Are User-Based Recommenders Biased by Search Engine Ranking? September 28, 2010Posted by Andre Vellino in Collaborative filtering, Recommender, Recommender service, Search, Semantics.
I have a hypothesis (first emitted here) that I would like to test with data from query logs: user-based recommenders – such as the ‘bX’ recommender for journal articles – are biased by search-engine language models and ranking algorithms.
Let’s say you are looking for “multiple sclerosis” and you enter those terms as a search query. Some of the articles that were presented to you from the search results will likely be relevant and you download a few of the articles during your session. This may be followed by another, semantically germane query that yeilds more article downloads. As a consequence, the usage-log (e.g. the SFX log used by ‘bX’) is going to register these articles as having been “co-downloaded”. Which is natural enough.

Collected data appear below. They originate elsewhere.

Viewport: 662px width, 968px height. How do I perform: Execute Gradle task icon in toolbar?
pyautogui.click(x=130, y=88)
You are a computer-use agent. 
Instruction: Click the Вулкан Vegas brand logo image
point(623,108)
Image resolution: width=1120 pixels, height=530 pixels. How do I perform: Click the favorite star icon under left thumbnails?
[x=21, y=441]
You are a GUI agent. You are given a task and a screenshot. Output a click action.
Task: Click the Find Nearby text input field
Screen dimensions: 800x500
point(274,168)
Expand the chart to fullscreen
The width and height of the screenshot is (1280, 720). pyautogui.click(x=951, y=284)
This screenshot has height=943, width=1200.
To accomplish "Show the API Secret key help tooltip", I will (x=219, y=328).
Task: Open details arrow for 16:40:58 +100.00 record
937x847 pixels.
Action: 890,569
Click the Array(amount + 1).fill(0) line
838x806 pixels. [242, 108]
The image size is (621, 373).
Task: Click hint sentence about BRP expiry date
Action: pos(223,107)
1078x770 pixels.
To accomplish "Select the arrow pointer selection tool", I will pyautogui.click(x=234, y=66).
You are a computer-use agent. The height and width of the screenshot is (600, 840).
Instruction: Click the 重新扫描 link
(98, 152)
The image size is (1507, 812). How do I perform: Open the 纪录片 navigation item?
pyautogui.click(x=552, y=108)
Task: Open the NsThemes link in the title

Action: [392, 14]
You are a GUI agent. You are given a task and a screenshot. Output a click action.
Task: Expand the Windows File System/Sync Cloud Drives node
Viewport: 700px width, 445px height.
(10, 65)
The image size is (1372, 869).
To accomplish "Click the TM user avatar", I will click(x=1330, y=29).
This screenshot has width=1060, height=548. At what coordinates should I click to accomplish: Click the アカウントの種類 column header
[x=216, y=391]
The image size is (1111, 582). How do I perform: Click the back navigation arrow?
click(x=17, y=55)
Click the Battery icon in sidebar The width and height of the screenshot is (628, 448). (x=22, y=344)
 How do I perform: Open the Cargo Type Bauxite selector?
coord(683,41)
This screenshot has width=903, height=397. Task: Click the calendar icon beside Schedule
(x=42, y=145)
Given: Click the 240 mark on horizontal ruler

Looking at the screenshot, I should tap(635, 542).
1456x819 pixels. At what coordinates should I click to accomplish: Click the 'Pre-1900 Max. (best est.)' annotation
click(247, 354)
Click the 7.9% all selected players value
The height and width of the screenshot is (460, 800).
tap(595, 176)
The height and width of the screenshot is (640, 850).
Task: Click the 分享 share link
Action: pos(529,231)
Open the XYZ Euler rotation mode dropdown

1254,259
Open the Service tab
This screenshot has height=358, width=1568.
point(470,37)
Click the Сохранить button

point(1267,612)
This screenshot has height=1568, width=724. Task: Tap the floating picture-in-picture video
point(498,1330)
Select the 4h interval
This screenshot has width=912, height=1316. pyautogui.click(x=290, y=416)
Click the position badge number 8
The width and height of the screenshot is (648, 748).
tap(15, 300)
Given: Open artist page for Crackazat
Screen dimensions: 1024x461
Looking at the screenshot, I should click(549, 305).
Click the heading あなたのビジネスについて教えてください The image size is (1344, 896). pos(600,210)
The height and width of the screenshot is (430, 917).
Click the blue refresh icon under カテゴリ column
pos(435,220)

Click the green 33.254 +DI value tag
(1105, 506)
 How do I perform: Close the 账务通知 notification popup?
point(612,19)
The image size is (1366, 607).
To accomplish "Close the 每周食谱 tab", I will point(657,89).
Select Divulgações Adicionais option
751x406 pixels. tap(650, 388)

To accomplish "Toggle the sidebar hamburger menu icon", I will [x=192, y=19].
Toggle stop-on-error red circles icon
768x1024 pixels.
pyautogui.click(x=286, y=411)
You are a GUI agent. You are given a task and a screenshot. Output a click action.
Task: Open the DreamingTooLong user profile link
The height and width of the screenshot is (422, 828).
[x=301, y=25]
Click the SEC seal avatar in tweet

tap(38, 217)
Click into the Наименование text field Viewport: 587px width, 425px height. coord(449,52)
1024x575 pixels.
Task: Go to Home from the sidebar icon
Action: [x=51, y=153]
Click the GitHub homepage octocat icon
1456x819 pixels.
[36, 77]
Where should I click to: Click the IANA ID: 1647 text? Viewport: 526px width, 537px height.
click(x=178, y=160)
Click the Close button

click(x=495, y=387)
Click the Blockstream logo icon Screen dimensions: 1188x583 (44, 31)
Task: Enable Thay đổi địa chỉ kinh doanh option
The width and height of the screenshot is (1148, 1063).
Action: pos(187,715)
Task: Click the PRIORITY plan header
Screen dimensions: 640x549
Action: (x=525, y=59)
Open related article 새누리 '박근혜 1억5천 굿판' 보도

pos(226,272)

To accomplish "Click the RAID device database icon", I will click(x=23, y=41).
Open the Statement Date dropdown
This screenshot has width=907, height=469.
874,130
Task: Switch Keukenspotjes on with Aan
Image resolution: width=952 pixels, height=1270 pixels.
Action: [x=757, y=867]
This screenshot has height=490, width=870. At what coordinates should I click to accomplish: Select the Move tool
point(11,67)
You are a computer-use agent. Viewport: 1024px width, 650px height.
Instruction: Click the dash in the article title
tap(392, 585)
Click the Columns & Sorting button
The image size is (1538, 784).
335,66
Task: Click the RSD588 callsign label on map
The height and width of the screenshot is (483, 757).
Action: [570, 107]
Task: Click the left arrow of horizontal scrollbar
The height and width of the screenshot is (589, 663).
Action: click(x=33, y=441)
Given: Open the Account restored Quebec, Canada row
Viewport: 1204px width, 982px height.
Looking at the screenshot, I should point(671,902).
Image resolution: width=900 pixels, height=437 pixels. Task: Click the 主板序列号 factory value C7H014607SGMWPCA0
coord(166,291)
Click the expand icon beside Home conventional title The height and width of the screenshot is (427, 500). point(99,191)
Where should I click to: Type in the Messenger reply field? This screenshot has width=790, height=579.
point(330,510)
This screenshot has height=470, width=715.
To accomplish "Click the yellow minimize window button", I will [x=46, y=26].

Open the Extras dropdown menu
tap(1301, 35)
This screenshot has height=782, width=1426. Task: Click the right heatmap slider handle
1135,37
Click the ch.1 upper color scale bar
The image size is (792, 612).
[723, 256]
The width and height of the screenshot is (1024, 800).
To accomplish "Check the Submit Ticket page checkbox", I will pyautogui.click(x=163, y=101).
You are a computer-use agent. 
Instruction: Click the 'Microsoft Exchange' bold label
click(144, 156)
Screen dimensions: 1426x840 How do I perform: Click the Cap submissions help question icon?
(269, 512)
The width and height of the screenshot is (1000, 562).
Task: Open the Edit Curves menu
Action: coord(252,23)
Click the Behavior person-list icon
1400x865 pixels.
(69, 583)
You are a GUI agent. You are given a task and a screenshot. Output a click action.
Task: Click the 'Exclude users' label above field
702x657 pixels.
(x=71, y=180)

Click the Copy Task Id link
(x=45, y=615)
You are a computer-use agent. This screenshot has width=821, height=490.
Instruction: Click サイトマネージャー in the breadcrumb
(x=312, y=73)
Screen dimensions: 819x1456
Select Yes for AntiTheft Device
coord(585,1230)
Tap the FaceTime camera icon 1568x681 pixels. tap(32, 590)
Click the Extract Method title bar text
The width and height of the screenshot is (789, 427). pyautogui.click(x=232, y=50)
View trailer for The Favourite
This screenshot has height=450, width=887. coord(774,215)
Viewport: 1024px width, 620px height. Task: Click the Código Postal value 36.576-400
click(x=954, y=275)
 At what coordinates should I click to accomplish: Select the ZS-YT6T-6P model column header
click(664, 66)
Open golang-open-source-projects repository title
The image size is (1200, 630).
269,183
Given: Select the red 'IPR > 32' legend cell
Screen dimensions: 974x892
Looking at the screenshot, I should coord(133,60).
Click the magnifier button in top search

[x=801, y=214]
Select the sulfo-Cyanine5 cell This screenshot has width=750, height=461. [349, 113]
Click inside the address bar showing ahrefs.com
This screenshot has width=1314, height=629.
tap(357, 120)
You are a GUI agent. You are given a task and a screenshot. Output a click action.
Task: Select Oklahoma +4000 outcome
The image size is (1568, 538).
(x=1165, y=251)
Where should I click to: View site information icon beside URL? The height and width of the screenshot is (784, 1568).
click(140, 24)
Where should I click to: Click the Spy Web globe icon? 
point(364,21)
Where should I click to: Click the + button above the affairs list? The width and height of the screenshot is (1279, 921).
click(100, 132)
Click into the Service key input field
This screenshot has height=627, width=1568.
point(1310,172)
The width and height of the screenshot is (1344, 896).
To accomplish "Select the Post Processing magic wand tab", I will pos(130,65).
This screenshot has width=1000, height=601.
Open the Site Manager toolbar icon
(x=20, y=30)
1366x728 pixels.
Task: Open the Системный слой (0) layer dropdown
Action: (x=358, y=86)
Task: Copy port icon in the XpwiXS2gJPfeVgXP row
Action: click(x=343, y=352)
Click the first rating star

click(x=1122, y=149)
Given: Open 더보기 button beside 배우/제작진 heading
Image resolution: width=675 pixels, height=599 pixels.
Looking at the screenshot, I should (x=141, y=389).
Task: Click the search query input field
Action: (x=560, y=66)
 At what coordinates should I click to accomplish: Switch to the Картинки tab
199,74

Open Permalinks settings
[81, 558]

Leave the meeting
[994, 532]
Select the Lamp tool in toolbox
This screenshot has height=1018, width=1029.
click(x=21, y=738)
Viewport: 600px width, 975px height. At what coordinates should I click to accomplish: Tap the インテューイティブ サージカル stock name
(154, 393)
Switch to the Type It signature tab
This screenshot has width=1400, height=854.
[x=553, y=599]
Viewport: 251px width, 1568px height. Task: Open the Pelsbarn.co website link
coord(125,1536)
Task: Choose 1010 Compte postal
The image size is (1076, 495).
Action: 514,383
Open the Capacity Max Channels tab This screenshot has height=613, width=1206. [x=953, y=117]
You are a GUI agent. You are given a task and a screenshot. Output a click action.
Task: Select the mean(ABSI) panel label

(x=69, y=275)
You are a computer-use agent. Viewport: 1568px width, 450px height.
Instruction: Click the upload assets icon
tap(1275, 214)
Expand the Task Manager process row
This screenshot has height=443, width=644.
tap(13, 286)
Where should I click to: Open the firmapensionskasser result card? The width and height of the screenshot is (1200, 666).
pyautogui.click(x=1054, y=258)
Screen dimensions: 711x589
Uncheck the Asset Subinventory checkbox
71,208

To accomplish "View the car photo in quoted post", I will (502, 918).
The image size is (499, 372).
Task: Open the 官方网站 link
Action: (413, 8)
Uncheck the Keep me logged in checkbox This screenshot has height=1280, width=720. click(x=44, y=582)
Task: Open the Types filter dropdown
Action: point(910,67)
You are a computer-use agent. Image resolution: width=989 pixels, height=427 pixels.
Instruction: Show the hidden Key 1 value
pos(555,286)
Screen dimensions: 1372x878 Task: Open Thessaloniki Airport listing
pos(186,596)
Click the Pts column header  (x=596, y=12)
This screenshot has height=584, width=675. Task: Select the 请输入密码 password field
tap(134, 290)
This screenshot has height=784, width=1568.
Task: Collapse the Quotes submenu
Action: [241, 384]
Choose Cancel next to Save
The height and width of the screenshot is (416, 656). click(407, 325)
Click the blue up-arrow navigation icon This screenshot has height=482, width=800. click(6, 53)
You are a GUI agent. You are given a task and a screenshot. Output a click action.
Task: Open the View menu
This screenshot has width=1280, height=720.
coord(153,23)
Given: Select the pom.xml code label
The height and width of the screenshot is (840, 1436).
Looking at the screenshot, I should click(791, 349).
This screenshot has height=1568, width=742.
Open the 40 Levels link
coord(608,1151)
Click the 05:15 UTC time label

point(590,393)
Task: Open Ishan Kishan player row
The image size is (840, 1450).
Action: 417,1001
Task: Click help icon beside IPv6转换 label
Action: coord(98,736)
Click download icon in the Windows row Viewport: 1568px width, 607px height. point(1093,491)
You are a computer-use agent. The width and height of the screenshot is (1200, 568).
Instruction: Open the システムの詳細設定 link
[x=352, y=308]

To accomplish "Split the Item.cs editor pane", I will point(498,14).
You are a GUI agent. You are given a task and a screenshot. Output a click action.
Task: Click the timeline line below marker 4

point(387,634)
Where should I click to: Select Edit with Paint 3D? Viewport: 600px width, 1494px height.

But if this happens a lot, then a collaborative filtering recommender is going to generate recommendations that are biased by the ranking algorithm and language model that produced the search-result ranking: even by PageRank, if you’re using Google.
In contrast, a citation-based (i.e. author-centric) recommender (such as Sarkanto) will likely yield more semantically diverse recommendations because co-citations will have (we hope!) originated from deeper semantic relations (i.e. non-obvious but meaningful connections between the items cited in the bibliography).